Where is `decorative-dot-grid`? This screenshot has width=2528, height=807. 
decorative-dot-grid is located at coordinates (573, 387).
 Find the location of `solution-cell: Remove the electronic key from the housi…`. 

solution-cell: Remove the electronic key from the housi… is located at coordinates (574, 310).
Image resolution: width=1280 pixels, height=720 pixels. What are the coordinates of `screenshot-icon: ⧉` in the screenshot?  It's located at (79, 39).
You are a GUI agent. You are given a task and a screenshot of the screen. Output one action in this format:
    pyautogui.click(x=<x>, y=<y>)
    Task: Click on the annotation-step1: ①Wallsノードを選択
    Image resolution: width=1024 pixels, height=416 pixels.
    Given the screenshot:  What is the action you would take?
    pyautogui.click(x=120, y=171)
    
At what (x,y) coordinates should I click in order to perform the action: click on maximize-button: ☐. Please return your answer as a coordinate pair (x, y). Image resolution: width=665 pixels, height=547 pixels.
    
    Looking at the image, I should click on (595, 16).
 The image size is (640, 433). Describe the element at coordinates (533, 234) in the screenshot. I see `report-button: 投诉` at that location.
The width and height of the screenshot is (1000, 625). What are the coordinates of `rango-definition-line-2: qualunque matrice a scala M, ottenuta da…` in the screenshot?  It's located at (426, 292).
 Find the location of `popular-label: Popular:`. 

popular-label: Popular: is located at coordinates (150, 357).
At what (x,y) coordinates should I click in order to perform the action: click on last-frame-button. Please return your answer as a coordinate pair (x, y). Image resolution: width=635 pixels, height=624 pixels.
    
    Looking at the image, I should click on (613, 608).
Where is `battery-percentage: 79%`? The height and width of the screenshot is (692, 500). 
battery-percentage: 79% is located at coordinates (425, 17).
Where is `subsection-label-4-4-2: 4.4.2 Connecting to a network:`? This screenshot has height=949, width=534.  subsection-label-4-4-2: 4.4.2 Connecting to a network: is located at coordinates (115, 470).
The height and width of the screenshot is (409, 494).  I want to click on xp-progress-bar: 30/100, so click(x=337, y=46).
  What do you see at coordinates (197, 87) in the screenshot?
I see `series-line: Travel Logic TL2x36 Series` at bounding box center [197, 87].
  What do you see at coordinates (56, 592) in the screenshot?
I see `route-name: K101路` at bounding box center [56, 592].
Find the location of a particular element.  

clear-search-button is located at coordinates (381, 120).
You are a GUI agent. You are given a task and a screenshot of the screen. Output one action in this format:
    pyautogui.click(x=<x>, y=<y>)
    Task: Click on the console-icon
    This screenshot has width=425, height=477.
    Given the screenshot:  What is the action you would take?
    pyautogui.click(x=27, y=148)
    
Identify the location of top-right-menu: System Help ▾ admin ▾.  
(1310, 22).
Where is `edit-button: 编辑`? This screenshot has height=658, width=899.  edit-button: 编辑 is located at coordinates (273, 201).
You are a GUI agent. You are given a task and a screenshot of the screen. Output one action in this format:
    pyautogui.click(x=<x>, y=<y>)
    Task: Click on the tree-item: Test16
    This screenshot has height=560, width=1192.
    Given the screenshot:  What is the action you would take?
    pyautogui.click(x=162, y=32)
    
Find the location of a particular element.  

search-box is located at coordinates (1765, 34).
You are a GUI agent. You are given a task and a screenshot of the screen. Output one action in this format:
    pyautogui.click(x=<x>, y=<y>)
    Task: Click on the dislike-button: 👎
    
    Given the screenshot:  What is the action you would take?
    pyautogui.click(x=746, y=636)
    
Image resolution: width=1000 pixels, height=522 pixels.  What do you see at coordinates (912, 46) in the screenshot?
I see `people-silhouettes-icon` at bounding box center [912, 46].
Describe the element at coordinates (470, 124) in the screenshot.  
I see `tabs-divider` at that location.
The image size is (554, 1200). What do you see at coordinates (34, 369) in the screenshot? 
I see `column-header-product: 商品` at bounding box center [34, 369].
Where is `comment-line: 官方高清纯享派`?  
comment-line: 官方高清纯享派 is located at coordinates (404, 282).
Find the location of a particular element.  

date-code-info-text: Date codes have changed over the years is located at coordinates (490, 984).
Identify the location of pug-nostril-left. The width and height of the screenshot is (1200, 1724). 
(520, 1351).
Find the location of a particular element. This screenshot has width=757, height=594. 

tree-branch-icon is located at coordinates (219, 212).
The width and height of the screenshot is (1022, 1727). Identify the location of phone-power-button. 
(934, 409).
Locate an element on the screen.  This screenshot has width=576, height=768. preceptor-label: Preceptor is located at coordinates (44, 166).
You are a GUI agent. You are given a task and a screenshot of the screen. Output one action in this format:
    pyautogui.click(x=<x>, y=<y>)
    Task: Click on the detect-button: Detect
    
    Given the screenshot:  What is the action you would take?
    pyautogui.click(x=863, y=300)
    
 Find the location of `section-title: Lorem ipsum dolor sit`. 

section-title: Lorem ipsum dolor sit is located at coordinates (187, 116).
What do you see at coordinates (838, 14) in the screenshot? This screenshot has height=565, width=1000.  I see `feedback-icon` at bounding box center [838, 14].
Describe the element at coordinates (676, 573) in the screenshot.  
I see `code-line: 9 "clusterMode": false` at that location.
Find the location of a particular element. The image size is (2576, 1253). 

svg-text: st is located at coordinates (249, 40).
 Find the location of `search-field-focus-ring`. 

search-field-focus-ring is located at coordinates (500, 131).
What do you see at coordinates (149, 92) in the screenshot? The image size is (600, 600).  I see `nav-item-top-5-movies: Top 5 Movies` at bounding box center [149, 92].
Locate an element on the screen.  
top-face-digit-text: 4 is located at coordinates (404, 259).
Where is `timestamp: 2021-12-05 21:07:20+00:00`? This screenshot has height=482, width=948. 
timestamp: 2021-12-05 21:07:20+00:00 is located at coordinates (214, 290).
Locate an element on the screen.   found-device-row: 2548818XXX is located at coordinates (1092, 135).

■ ■ ■

YOUR TASK »
Could you copy out all of the items above, word for word and unchanged?

OUTPUT FOR THIS TASK »
Where is `decorative-dot-grid`? This screenshot has width=2528, height=807. 
decorative-dot-grid is located at coordinates (573, 387).
 Find the location of `solution-cell: Remove the electronic key from the housi…`. 

solution-cell: Remove the electronic key from the housi… is located at coordinates (574, 310).
Image resolution: width=1280 pixels, height=720 pixels. What are the coordinates of `screenshot-icon: ⧉` in the screenshot?  It's located at (79, 39).
You are a GUI agent. You are given a task and a screenshot of the screen. Output one action in this format:
    pyautogui.click(x=<x>, y=<y>)
    Task: Click on the annotation-step1: ①Wallsノードを選択
    Image resolution: width=1024 pixels, height=416 pixels.
    Given the screenshot:  What is the action you would take?
    pyautogui.click(x=120, y=171)
    
At what (x,y) coordinates should I click in order to perform the action: click on maximize-button: ☐. Please return your answer as a coordinate pair (x, y). Image resolution: width=665 pixels, height=547 pixels.
    
    Looking at the image, I should click on (595, 16).
 The image size is (640, 433). Describe the element at coordinates (533, 234) in the screenshot. I see `report-button: 投诉` at that location.
The width and height of the screenshot is (1000, 625). What are the coordinates of `rango-definition-line-2: qualunque matrice a scala M, ottenuta da…` in the screenshot?  It's located at (426, 292).
 Find the location of `popular-label: Popular:`. 

popular-label: Popular: is located at coordinates (150, 357).
At what (x,y) coordinates should I click in order to perform the action: click on last-frame-button. Please return your answer as a coordinate pair (x, y). Image resolution: width=635 pixels, height=624 pixels.
    
    Looking at the image, I should click on (613, 608).
Where is `battery-percentage: 79%`? The height and width of the screenshot is (692, 500). 
battery-percentage: 79% is located at coordinates (425, 17).
Where is `subsection-label-4-4-2: 4.4.2 Connecting to a network:`? This screenshot has height=949, width=534.  subsection-label-4-4-2: 4.4.2 Connecting to a network: is located at coordinates (115, 470).
The height and width of the screenshot is (409, 494).  I want to click on xp-progress-bar: 30/100, so click(x=337, y=46).
  What do you see at coordinates (197, 87) in the screenshot?
I see `series-line: Travel Logic TL2x36 Series` at bounding box center [197, 87].
  What do you see at coordinates (56, 592) in the screenshot?
I see `route-name: K101路` at bounding box center [56, 592].
Find the location of a particular element.  

clear-search-button is located at coordinates (381, 120).
You are a GUI agent. You are given a task and a screenshot of the screen. Output one action in this format:
    pyautogui.click(x=<x>, y=<y>)
    Task: Click on the console-icon
    This screenshot has width=425, height=477.
    Given the screenshot:  What is the action you would take?
    pyautogui.click(x=27, y=148)
    
Identify the location of top-right-menu: System Help ▾ admin ▾.  
(1310, 22).
Where is `edit-button: 编辑`? This screenshot has height=658, width=899.  edit-button: 编辑 is located at coordinates (273, 201).
You are a GUI agent. You are given a task and a screenshot of the screen. Output one action in this format:
    pyautogui.click(x=<x>, y=<y>)
    Task: Click on the tree-item: Test16
    This screenshot has height=560, width=1192.
    Given the screenshot:  What is the action you would take?
    pyautogui.click(x=162, y=32)
    
Find the location of a particular element.  

search-box is located at coordinates (1765, 34).
You are a GUI agent. You are given a task and a screenshot of the screen. Output one action in this format:
    pyautogui.click(x=<x>, y=<y>)
    Task: Click on the dislike-button: 👎
    
    Given the screenshot:  What is the action you would take?
    pyautogui.click(x=746, y=636)
    
Image resolution: width=1000 pixels, height=522 pixels.  What do you see at coordinates (912, 46) in the screenshot?
I see `people-silhouettes-icon` at bounding box center [912, 46].
Describe the element at coordinates (470, 124) in the screenshot.  
I see `tabs-divider` at that location.
The image size is (554, 1200). What do you see at coordinates (34, 369) in the screenshot? 
I see `column-header-product: 商品` at bounding box center [34, 369].
Where is `comment-line: 官方高清纯享派`?  
comment-line: 官方高清纯享派 is located at coordinates (404, 282).
Find the location of a particular element.  

date-code-info-text: Date codes have changed over the years is located at coordinates (490, 984).
Identify the location of pug-nostril-left. The width and height of the screenshot is (1200, 1724). 
(520, 1351).
Find the location of a particular element. This screenshot has width=757, height=594. 

tree-branch-icon is located at coordinates (219, 212).
The width and height of the screenshot is (1022, 1727). Identify the location of phone-power-button. 
(934, 409).
Locate an element on the screen.  This screenshot has width=576, height=768. preceptor-label: Preceptor is located at coordinates (44, 166).
You are a GUI agent. You are given a task and a screenshot of the screen. Output one action in this format:
    pyautogui.click(x=<x>, y=<y>)
    Task: Click on the detect-button: Detect
    
    Given the screenshot:  What is the action you would take?
    pyautogui.click(x=863, y=300)
    
 Find the location of `section-title: Lorem ipsum dolor sit`. 

section-title: Lorem ipsum dolor sit is located at coordinates (187, 116).
What do you see at coordinates (838, 14) in the screenshot? This screenshot has height=565, width=1000.  I see `feedback-icon` at bounding box center [838, 14].
Describe the element at coordinates (676, 573) in the screenshot.  
I see `code-line: 9 "clusterMode": false` at that location.
Find the location of a particular element. The image size is (2576, 1253). 

svg-text: st is located at coordinates (249, 40).
 Find the location of `search-field-focus-ring`. 

search-field-focus-ring is located at coordinates (500, 131).
What do you see at coordinates (149, 92) in the screenshot? The image size is (600, 600).  I see `nav-item-top-5-movies: Top 5 Movies` at bounding box center [149, 92].
Locate an element on the screen.  
top-face-digit-text: 4 is located at coordinates (404, 259).
Where is `timestamp: 2021-12-05 21:07:20+00:00`? This screenshot has height=482, width=948. 
timestamp: 2021-12-05 21:07:20+00:00 is located at coordinates (214, 290).
Locate an element on the screen.   found-device-row: 2548818XXX is located at coordinates (1092, 135).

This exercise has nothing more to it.